AIM | Rewrite the material below with "invoice" changed to "receipt", keeping everything else the same.

PROVIDED MATERIAL |
::::

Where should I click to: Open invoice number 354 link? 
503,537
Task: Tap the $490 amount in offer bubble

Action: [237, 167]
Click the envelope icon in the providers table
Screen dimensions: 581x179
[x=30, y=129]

::::

COMPLETE RESPONSE |
Where should I click to: Open receipt number 354 link? 
503,537
Task: Tap the $490 amount in offer bubble

Action: [237, 167]
Click the envelope icon in the providers table
Screen dimensions: 581x179
[x=30, y=129]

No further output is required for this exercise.